Palabras de espiritualidad

La tentación del fariseísmo

  • Foto: Stefan Cojocariu

    Foto: Stefan Cojocariu

Translation and adaptation:

Los mandamientos de Cristo nos son de provecho en tanto nos llevan a un encuentro vivo y real con Él.

Son muy conocidas las palabras pronunciadas por el Señor en cotnra de los fariseos (en el capítulo 23 del Evangelio según San Mateo). Los acusa de que “atan cargas pesadas e insoportables y las echan a los hombros del pueblo, pero ellos ni con un dedo quieren moverlas”, que “hacen todas sus obras para que los vean los demás”, que “les gusta ocupar los primeros puestos en los banquetes”, “ser saludados en las plazas y que los llamen ‘maestros’”, que “cierran el Reino de Dios a los hombres”, y que “devoran los bienes de las viudas mientras aparentan hacer largas oraciones”. Lo deseable es que ninguna de esas palabras pueda aplicarse a algún sacerdote de nuestros días. Pero una actitud normal y espiritual ante tales palabras no es, en ningún caso, la de asumir que ellas en nada nos conciernen a nosotros. Si procediéramos así, nos haríamos culpables de una actitud farisaica, actuando como esos que le respondieron al Señor que eran los “hijos de Abraham” y, en consecuencia, se consideraban superiores a los demás, rechazando incluso la idea de que hubiera algo errado en su comportamiento.

Sin embargo, si somos humildes y consideramos que esas durísimas palabras del Señor pueden estar dirigidas también a nosotros, obtendremos un gran provecho espiritual, porque nos ayudarán a mantenernos en un permanente estado de vigilia. Yo recomiendo leerlas al menos una vez al mes, junto con un honesto análisis de nuestra propia vida, intentando identificar las situaciones en las que podríamos haber actuado de la forma mencionada por el Señor. Por ejemplo, algunas veces, el sacerdote es invitado a sentarse “a la cabeza de la mesa”; esto, en sí mismo, no tiene nada de malo. Pero el sacerdote tendrá que preguntarse si ocupar ese lugar es algo que realmente deseaba, si se deleitó con ese “honor”, o si fue invitado y, aunque bien hubiera podido sentarse en cualquier otro lugar, para no molestar a sus anfitriones, terminó aceptando tal privilegio.

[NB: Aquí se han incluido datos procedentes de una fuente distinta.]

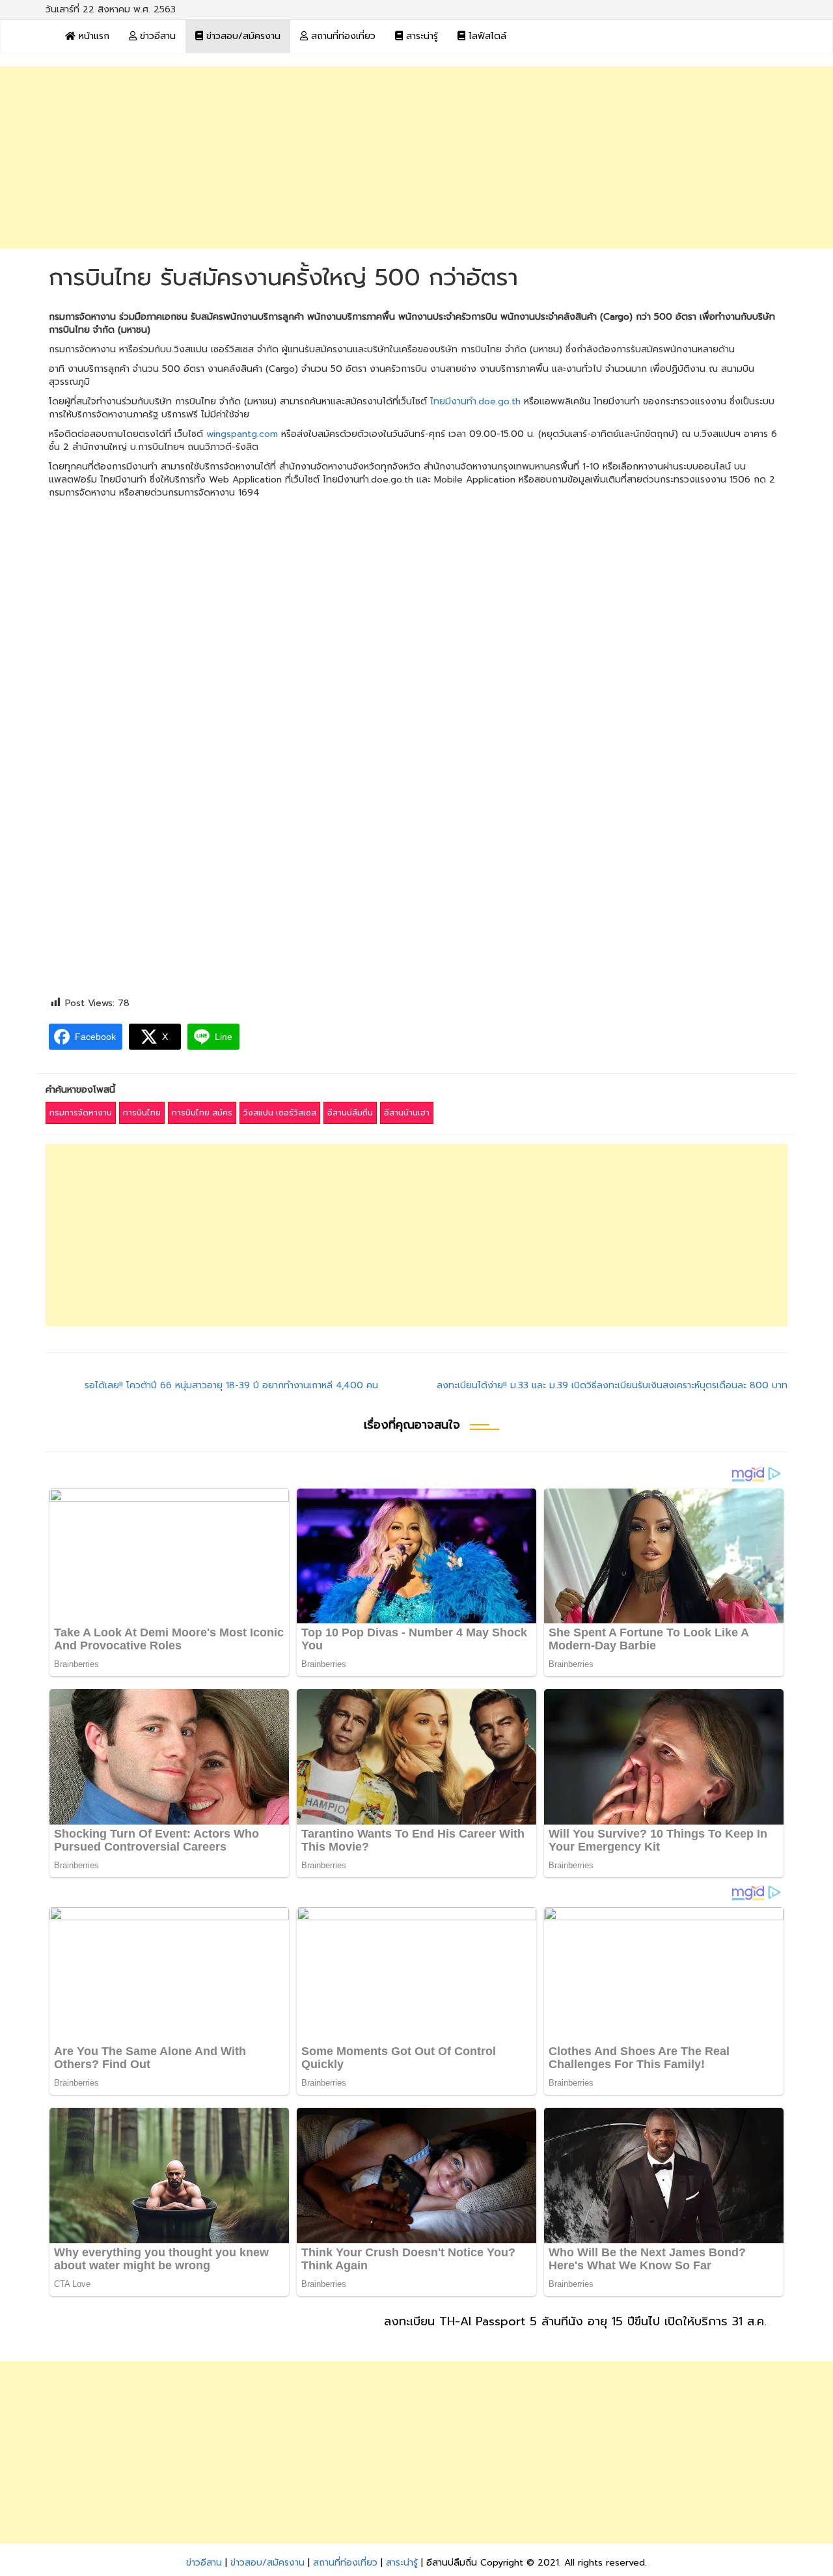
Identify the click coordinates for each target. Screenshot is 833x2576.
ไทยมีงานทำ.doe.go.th (475, 401)
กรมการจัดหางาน (80, 1113)
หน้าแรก (92, 36)
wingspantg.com (242, 434)
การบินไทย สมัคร (202, 1113)
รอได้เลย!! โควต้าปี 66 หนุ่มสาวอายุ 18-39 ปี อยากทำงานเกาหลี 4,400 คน (231, 1385)
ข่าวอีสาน (156, 36)
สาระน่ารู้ (420, 36)
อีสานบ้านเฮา (407, 1113)
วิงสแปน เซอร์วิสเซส (279, 1113)
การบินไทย (142, 1113)
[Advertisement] (416, 157)
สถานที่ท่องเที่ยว (342, 36)
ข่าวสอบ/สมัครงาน (241, 36)
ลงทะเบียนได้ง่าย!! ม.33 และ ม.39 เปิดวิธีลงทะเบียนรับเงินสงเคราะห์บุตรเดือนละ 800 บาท (612, 1385)
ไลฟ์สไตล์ (485, 36)
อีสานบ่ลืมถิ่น (350, 1113)
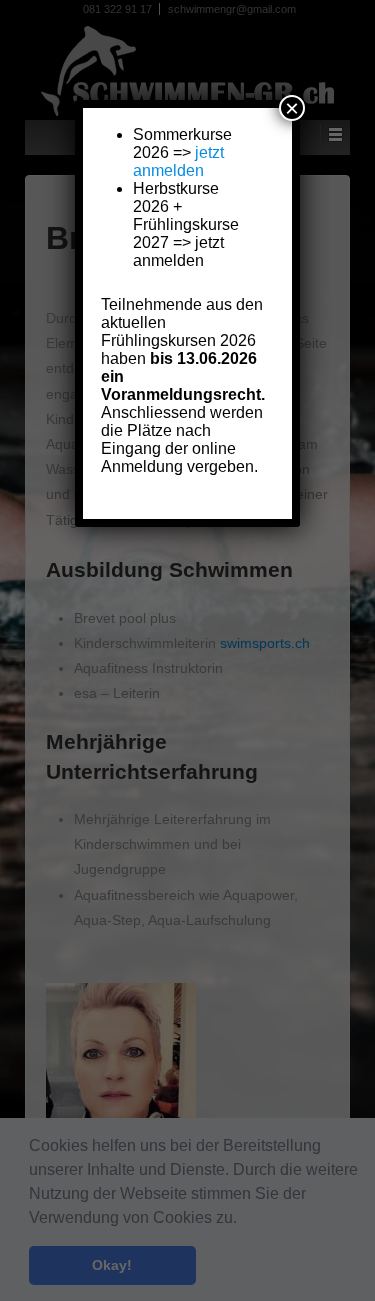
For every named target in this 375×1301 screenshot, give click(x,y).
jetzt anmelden (178, 161)
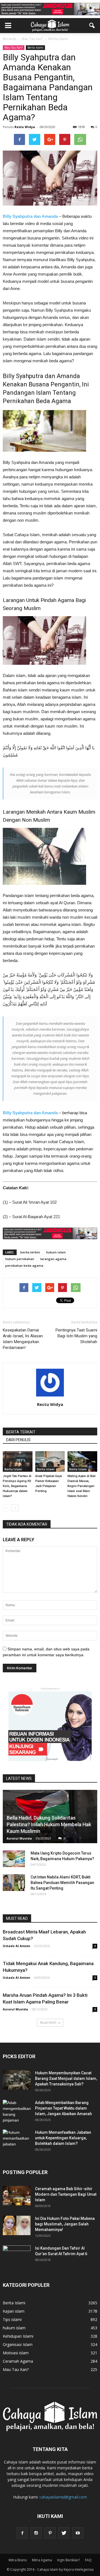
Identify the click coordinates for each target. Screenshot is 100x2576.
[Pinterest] (50, 2532)
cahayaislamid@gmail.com (63, 2497)
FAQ (88, 2560)
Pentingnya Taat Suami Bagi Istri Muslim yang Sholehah (76, 1336)
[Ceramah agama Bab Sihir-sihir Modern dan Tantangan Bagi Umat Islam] (17, 2195)
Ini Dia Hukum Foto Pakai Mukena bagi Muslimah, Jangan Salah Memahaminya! (65, 2224)
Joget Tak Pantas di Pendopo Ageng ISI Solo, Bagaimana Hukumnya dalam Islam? (17, 1486)
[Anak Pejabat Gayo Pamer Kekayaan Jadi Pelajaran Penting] (50, 1461)
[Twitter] (63, 2532)
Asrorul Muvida (19, 1838)
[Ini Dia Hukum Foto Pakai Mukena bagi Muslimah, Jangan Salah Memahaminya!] (17, 2225)
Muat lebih (48, 2022)
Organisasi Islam (17, 2344)
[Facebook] (22, 2532)
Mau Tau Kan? (13, 47)
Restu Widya (24, 127)
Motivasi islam (16, 2352)
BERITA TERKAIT (21, 1432)
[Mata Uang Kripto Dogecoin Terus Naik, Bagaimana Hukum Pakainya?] (14, 1858)
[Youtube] (77, 2532)
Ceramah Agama (18, 2361)
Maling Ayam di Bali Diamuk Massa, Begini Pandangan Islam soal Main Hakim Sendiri (82, 1486)
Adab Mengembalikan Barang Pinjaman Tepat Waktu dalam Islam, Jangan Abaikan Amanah (63, 2108)
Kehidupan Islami (18, 2336)
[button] (92, 25)
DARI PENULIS (18, 1440)
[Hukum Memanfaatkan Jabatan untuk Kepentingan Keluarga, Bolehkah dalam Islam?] (17, 2139)
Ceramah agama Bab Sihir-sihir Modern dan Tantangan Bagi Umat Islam (65, 2194)
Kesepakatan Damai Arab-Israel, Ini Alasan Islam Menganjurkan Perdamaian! (23, 1339)
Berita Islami (35, 47)
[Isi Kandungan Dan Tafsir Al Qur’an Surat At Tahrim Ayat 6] (17, 2252)
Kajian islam (13, 2311)
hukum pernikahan (19, 1259)
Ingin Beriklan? (68, 2560)
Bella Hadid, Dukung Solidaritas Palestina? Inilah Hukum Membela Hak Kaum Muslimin (49, 1824)
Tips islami (12, 2319)
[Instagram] (36, 2532)
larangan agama (53, 1259)
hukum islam (56, 1252)
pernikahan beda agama (24, 1265)
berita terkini (30, 1252)
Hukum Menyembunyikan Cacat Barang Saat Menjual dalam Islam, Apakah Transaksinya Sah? (66, 2078)
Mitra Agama (42, 2560)
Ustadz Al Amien (16, 1946)
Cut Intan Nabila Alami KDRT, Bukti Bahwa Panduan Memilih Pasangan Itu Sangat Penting (62, 1882)
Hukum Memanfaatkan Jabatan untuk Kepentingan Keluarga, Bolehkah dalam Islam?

Uno de los más prolíficos filósofos cristianos, el ruso Nicolái Berdiáyev, encontraba en el nuevo fariseísmo una verdadera amenaza para el cristianismo. “Hoy en día, sería un error creer que la estigmatización de los fariseos, que se puede encontrar en todo el Evangelio, se refiere solamente al pasado más lejano, a los maestros del pueblo hebreo. El fariseísmo sigue siendo un elemento que juega un enorme rol en la vida de la Iglesia histórica, sofocante para la teología y la moral cristianas”, afirma Berdiáyev en un artículo de 1935. El fariseísmo implica, para él, un enfriamiento de la “llama generada por la primera revelación, y la instauración del reinado de la norma y el formalismo”, siendo un fenómeno observable en todas las religiones del mundo. Es una forma de caída para el hombre, como una multiplicación o repetición de su primera caída, ocurrida en el Paraíso.

El hecho de que el hombre tenga esta tendencia, de reducir una vida espiritual “viva”, activa, a una serie de normas que se propone respetar, es, igualmente, una señal de su debilidad. Los mandamientos de Cristo nos son de provecho en tanto nos llevan también a un encuentro vivo y real con Él. De lo contrario, dichas normas, asumidas en sí mismas, fácilmente pueden convertirse en piedra de tropiezo, en modelos para una moral bien articulada, pero inerte, que no puede deificar al hombre.

El momento de la confesión es ese en el cual, en mayor medida que en otras situaciones, podemos hacer uso de los beneficios de semejante autoevaluación, partiendo de la premisa que la tentación del fariseísmo sigue presente en nuestros días y lo seguirá estando hasta el final de los tiempos. Si recordamos las palabras: “atan cargas pesadas e insoportables y las echan a los hombros del pueblo, pero ellos ni con un dedo quieren moverlas”, entenderemos mejor por qué los padres espirituales más experimentados jamás prescriben a sus discípulos cánones más severos de lo que ellos mismos podrían cumplir. Así es como evitaremos la doble medida o doble estándar que aplicamos a nuestra propia persona y a los otros, evitando así las vergonzosas palabras con las que a veces nos reprende el pueblo: “Haz lo que dice el padre, no lo que hace”.